Our own beds were extra-high so that we could crawl under them.
And I remember thinking to myself, "What good is that gonna do?"
So we were rocketed one night and I had, like, five gals underneath my bed.
We were all chatting away there.
And I had my helmet on over my curlers, and I thought, "Yeah, my hair, head's... At least I'll look good when I'm dead."
♪ ♪ KLEIMAN: In both Iraq and Afghanistan, it's culturally taboo for a male American service member to try and talk with any of the local women, much less trying to question them or to search them.
- It's just females and children.
I didn't wanna rip their house apart.
KLEIMAN: So starting in 2010, Cultural Support Teams of female soldiers were attached to Special Operations units to help them with cultural interactions.
At the time that I was doing the Cultural Support Team program, the ground combat ban was still in effect.
Technically, women weren't allowed to be in ground combat, but here we are alongside male soldiers who were on ground combat missions.
We asked a military lawyer, "Doesn't that violate the ground combat ban?"
And the lawyer's answer was, "Oh, you're not with the ground combat forces.
You're ten feet back."
♪ ♪ DUCKWORTH: As a pilot, my first love was air assault missions.
We have an expression that when you put on your safety harness, you are "strapping the bird on your back," and there is nothing like the exhilaration, the speed, and the precision of flying in formation with your unit.
But our assault helicopters aren't toys and war isn't a game.
BIGMAN: In Iraq, you had to be patient with the children.
There was one that just sticks in my head.
He was, like, walking, but he was walking like he had hate in his eyes and he had a purpose, and that, you know, he was, he was not like the other kids who sometimes crowded around us.
I was afraid, what if he's strapped?
Suicide bombers would sometimes strap their kids.
(voice trembling): I was scared, because in my mind, I kept looking and I was, like... (sniffs) He looked just like my son.
And my reaction was, like, you know, if I had to, I'd have to shoot.
Then he just, like, turned away, he turned a different direction.
Then that's when I knew I don't think I could ever do it.
Even though we were trained, at that given time... (sniffles) My soldier left me and the mom kicked in.
MAN (on radio): Offset left, and then turn right.
MAN 2 (on radio): Standing by for a rocket check.
BLACK: When you actually have to call in a strike, it's, it's... You know, your adrenaline runs, you're, you know, you're hyper-focused on what you're doing.
You wanna make sure you got the angle right, you wanna make sure that you're taking as little collateral damage as you possibly can.
Is that easy?
No.
It's not easy.
Yes, it's graphic, and yes, you do see the effects of what you do.
My first shot, I stepped out of the box and threw up, 'cause I realized the impact of what I had done.
And, you know, the whole rest of your life, you, you think that, you know, did I... Did I do it the way I was supposed to?

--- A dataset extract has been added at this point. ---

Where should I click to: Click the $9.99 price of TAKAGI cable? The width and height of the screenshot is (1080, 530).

Did I get the shot off quick enough to save the guys that I was trying to protect?
Did I do the job that I was supposed to do?

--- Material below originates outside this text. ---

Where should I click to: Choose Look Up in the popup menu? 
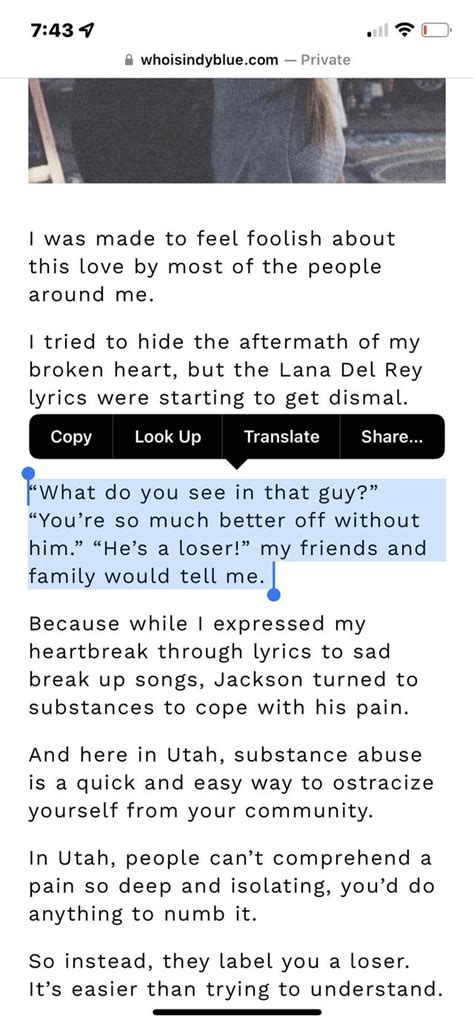point(167,437)
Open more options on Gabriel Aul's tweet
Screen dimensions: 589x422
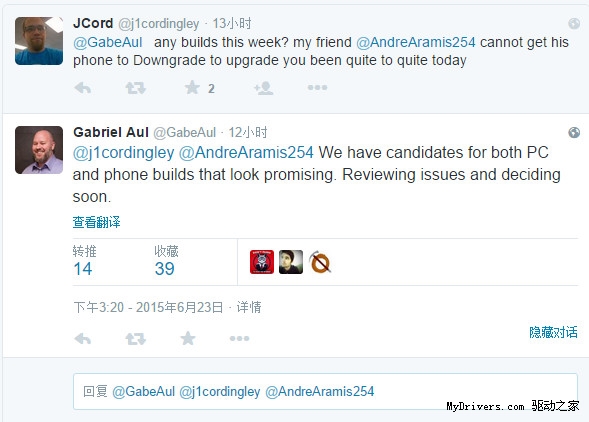point(239,339)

I don't think there's any way that you can ever prepare a person to kill someone.
(bolt clicking) IRVING: One of the sniper's sayings is "Without warning, without remorse."
(fires) But that remorse part is kind of where it gets iffy.

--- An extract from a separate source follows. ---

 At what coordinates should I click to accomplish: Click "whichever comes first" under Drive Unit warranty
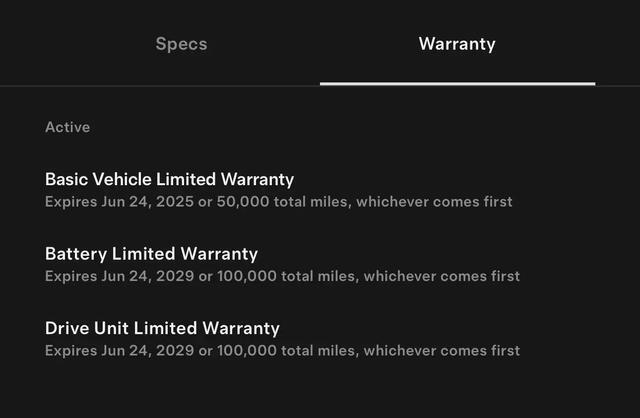(441, 350)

I don't know how you're not supposed to have remorse after, you know, watching a guy standing one minute and then, you know, nothing left in him the next minute.
I felt remorse for it.
Not remorse in, you know, for killing a bad guy.
Just taking a life in general.
You know, you grow up 18 years of your life and you're taught one thing.
To abruptly end that, you know, it, it played on my emotion a little bit.
MCEACHIN: The first time I shot somebody, in Korea, he was walking on the ridgeline and I had a clear shot at him.
And I fired.
And it was almost like slow motion.
There was a god-awful silence, and that was my first encounter.
I don't know if I ever recovered from it.
DUCKWORTH: When you're deployed, your unit becomes your priority, and the men and women you're serving with become your family.
The simplicity of your focus can be liberating.
The flip side is what you may have left behind.
When I was deployed in Iraq, my husband was back in Illinois.
At times, it isn't easy to explain what you are going through, or to shield the worst of the war from your loved ones back home.
(laughing softly) (laughing and talking) ♪ ♪ JENNY PACANOWSKI: My mom wrote every day, I think, just about.
For my birthday, she sent me 24 cards.
I didn't get all of them, and I told her I did, because I didn't wanna upset her, 'cause sometimes the mail trucks get blown up so you just don't get your mail.
I think I got 19 out of the 24.
(guns firing in background on tape) DUERY FELTON, JR.: Sometimes I would send a tape recording.
They had these portable tape recorders at the time.
My mother looked forward to hearing the tapes.
But in the background, they had the ambient sound of the war.
Now, I had become immune to that sound.
It was just an everyday sound, but I had no idea that it was being picked up, 'cause it was just background noise to me after a while.
And she was worried about me.
But I never knew that until decades later.
♪ ♪ MCEACHIN: Mail call meant so incredibly much to you.
There was nothing like receiving that letter from home from your parents, or your girlfriend, or whomever.
Nowadays, the guys can call home from the battlefield.
You know, they got cellphones.
Hey, you working out every day?
CODY AYON: In Iraq, you could Skype with your family.
So I knew when my wife was having a bad day.
And could I help her?
No.
I couldn't help her.
I know my soldiers felt the same thing.
I knew soldiers that, of mine who wouldn't call home because they didn't want to deal with the stress.
♪ ♪ WOOD: I actually thought that the connectivity was a bad thing for morale.
When we'd go back to base camp to get more ammo, get more food and water and all that stuff, these guys could go and call home.
And the guys that had some rocky marriages, it would jam them up.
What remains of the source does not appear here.